Obtain a large, empty, coffee tin. Using a screw driver make a hole at the base of the tin, about twice the diameter of the gas hose you will use. Make sure the lid is tight fitting.

 

Set up the apparatus as shown on the right. The tube is placed through the hole at the base of the tin.


Hydrogen gas is produced when concentrated hydrochloric acid reacts with zinc metal. In fact, when a metal reacts with an acid hydrogen is formed. The hydrogen finds its way into the tin via the rubber tubing. Hydrogen been lighter than air will rise up the tube and find its way into the tin displacing the air that is already inside the tin.

 

Remove the flask and rubber tubing from the tin. Completely remove the flask from the vicinity of the tin.


Use ear and eye protection.

 

Use a lit candle taped to the end of a one metre stick. Place the flame under the hole at the base of the tin. The explosion that results is powerful, so instruct students to stand back 8 metres and to place their fingers in their ears.
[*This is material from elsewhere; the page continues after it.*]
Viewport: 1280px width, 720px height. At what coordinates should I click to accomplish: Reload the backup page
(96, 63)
This is best conducted outdoors.
Click to see a 120 Kb video of the
reaction.

The flame increases the speed of the molecules so more violent collisions occur that cause the molecules to break apart into atoms and recombine into water.

If the can is filled to capacity with hydrogen, by allowing the hydrogen gas to build up over a period of 5 minutes, the reaction is slow and not as spectacular as when there is oxygen mixed in with the can. This can be used to demonstrate the importance of mixing the reactants in the right proportion. Click to see 0.5 Mb video of the reaction with excess hydrogen. This is certainly not as spectacular as the previous demonstration. The hydrogen continues to burn slowly inside the tin. Opening the tin allows oxygen to enter and the hydrogen burns brighter. Click to see a 0.9 Mb video of the reaction with excess hydrogen. Notice the low rate of reaction as oxygen enters the can slowly to react with the hydrogen.
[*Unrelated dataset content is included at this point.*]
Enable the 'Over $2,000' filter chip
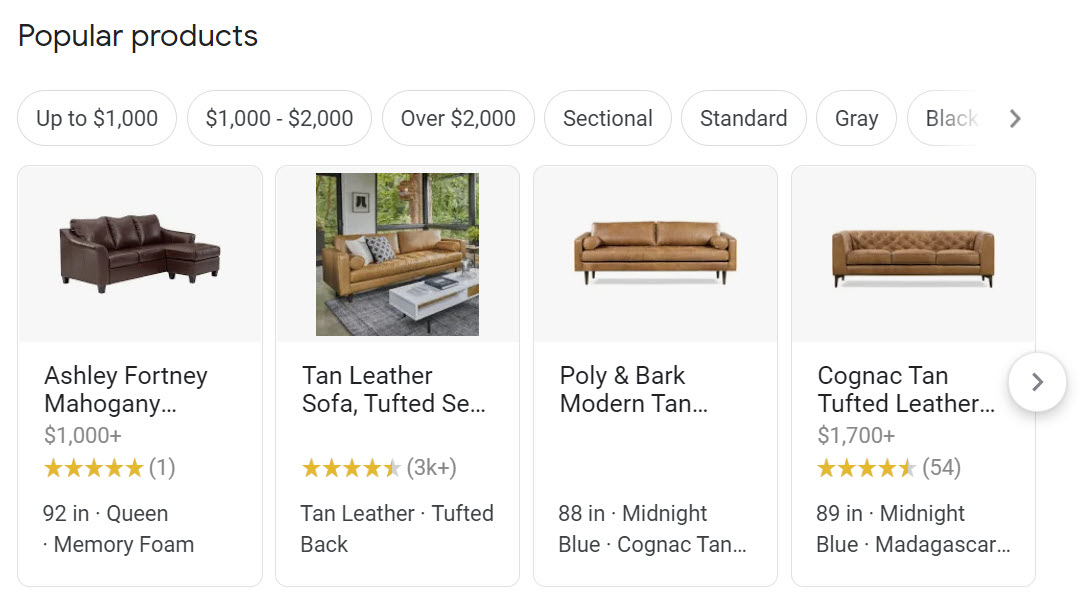Image resolution: width=1083 pixels, height=611 pixels. tap(458, 119)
Teachers should conduct this demonstration on there own first before demonstrating to students.

Ask students to explain:

Where did the energy released in the explosion come from?

What are the properties of hydrogen gas that made it useful as a fuel for the Space Shuttle?

At normal temperatures hydrogen gas and oxygen gas do not react with each other. However when a flame is brought into contact with the mixture of gases an explosion occurs. Explain why.

What does the flame do to the molecules of hydrogen and oxygen?

What must occur before a reaction takes place?

When a ribbon of magnesium metal reacts with sulfuric acid it forms

What happens when we have too much hydrogen in the tin and not enough oxygen?